Dalla discesa di Arrigo VII alla morte
La discesa in Italia dell’imperatore Arrigo VII di Lussemburgo (1310-1313), deciso a ristabilire l’autorità imperiale in Italia e a ridurre all’obbedienza i Comuni ribelli tra cui Firenze, riaccese in Dante la speranza di poter tornare nella propria città. Ad Arrigo scrisse l’Epistola VII, in cui lo esortava con furore biblico a non desistere dalla propria opera, ma l’imperatore morì improvvisamente nel 1313 a Buonconvento, presso Siena, e con lui svanì ogni speranza per Dante di poter mettere fine al suo esilio. In quegli anni scrisse probabilmente il trattato politico sulla Monarchia.

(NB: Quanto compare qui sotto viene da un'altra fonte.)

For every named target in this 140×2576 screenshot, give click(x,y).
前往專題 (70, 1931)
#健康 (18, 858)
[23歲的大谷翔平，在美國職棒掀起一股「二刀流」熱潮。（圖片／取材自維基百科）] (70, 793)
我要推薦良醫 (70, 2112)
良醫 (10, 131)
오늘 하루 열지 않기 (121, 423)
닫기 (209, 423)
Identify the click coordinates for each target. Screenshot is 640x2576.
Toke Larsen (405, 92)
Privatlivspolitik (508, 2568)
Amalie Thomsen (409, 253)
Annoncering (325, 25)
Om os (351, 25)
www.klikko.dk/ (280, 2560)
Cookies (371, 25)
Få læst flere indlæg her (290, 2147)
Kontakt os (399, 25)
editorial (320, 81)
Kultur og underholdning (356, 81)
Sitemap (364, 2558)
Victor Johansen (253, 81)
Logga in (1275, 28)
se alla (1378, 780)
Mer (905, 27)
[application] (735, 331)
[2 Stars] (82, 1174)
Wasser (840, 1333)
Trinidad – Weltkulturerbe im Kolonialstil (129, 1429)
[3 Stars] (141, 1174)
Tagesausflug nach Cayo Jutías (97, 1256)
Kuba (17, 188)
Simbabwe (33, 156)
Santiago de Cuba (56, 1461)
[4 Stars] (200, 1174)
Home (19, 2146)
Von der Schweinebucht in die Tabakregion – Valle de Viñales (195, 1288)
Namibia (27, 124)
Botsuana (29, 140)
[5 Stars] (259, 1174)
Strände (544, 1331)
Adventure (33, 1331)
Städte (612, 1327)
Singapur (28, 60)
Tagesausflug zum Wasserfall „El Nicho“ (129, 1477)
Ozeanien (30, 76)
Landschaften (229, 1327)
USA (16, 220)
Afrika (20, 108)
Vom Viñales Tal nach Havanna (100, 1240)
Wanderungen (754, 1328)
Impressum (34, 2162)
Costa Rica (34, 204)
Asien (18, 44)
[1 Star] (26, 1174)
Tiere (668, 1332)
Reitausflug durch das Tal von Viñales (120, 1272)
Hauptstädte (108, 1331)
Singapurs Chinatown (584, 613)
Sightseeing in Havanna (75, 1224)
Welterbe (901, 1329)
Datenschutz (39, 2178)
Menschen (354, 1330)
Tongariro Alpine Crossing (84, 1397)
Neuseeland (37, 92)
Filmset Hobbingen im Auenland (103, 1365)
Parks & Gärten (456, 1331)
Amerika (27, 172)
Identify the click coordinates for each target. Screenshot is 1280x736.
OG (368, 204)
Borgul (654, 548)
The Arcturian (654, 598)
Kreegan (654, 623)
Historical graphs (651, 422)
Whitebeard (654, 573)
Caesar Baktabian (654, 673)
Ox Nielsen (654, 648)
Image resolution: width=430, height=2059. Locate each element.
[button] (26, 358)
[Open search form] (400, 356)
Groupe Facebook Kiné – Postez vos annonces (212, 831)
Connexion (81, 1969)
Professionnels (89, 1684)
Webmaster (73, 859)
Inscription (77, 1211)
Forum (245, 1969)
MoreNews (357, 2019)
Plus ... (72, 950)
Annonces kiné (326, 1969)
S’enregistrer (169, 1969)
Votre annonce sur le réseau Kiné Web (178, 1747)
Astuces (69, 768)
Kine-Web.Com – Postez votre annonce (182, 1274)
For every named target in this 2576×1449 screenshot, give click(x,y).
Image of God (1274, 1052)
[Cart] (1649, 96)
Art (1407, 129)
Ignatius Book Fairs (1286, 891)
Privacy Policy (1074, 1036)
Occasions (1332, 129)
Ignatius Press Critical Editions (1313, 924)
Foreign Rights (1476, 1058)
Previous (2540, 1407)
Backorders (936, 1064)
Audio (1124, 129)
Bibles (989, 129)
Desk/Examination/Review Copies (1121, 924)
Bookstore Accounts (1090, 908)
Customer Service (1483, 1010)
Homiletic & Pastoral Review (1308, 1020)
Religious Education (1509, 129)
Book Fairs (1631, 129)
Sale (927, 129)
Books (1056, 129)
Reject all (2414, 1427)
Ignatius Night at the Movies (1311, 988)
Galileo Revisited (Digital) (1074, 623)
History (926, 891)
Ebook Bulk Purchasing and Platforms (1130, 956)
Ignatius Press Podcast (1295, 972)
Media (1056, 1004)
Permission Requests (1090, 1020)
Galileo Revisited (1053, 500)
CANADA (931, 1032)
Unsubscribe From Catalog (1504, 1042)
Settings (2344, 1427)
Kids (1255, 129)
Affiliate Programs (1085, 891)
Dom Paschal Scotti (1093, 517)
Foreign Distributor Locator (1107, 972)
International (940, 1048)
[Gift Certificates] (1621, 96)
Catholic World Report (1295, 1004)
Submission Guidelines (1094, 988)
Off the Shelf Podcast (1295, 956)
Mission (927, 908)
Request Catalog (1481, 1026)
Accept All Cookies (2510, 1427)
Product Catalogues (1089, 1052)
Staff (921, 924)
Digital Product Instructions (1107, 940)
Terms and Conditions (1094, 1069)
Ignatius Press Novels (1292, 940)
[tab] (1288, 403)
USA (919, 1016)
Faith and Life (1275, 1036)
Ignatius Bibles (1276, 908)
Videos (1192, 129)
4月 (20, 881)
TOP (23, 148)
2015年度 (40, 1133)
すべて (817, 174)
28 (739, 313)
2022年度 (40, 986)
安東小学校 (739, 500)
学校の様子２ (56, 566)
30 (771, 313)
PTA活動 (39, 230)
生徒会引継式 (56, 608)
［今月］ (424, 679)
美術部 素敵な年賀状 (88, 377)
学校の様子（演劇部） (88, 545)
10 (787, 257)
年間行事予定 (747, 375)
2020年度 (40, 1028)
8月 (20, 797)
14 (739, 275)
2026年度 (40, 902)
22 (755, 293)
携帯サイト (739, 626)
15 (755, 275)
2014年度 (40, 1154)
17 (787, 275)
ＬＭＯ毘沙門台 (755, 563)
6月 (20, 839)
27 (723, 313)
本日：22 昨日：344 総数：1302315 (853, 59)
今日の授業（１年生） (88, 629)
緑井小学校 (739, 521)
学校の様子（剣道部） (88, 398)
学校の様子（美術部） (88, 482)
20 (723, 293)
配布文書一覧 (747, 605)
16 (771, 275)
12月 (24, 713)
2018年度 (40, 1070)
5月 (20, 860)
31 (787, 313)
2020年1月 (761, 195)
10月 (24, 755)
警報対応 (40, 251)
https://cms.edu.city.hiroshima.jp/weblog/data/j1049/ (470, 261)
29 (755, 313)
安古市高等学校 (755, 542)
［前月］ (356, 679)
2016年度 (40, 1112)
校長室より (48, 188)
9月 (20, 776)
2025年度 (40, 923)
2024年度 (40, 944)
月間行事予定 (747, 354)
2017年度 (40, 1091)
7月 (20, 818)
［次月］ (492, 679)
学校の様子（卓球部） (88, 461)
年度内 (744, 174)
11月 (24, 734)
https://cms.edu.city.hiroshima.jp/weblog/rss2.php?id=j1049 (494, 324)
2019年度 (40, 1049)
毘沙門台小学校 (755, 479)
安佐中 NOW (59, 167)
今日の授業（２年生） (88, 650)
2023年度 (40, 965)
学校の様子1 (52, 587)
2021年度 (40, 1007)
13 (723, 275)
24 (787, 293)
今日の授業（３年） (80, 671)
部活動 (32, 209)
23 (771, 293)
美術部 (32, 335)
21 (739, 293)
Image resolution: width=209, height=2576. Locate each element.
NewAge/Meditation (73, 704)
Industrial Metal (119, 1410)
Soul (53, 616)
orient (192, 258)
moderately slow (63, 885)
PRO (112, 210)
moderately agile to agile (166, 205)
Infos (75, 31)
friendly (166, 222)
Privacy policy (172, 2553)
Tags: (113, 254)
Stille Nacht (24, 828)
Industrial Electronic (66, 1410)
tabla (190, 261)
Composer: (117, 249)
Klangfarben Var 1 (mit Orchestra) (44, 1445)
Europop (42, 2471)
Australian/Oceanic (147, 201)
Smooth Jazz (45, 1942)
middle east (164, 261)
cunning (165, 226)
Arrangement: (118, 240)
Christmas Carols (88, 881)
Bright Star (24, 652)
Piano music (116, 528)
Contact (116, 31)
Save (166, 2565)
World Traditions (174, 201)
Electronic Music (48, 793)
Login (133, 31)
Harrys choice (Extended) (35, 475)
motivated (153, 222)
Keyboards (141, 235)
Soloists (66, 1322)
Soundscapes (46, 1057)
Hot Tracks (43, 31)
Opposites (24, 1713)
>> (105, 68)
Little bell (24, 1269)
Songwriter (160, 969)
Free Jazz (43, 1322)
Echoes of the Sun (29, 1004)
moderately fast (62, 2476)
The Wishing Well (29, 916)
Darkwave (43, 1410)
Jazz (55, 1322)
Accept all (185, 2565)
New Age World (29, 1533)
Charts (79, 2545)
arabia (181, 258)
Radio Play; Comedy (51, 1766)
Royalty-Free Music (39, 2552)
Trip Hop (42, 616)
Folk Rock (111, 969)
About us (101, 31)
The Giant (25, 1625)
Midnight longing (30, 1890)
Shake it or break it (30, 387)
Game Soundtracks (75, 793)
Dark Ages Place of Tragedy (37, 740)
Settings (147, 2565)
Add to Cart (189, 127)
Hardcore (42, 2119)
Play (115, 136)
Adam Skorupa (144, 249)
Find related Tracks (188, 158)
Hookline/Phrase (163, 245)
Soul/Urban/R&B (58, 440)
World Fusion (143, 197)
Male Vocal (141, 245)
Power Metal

Nel 1315 il Comune di Firenze offrì a Dante e agli altri fuoriusciti la possibilità di godere di un’amnistia, a condizione di ammettere la propria colpa, pagare un’ammenda e passare una notte in carcere. Dante rifiutò con sdegno e il 15 ottobre dello stesso anno fu confermata la condanna a morte per lui e i figli. In seguito iniziò a collaborare con i signori Della Scala, a Verona, e con i Da Polenta di Ravenna.
Per i Da Polenta svolse un’ambasceria a Venezia, di ritorno dalla quale fu colto da febbri malariche: morì a Ravenna la notte tra 13 e 14 settembre 1321. Fu sepolto nella chiesa di San Pier Maggiore di Ravenna, oggi San Francesco, dove riposa tuttora. In seguito ci furono vari progetti di traslazione delle sue spoglie a Firenze, nella chiesa di Santa Croce, andati però tutti a vuoto.
Pochi mesi prima di morire aveva completato la stesura del Paradiso, dedicato a Cangrande Della Scala. La terza Cantica della Commedia iniziò a circolare postuma.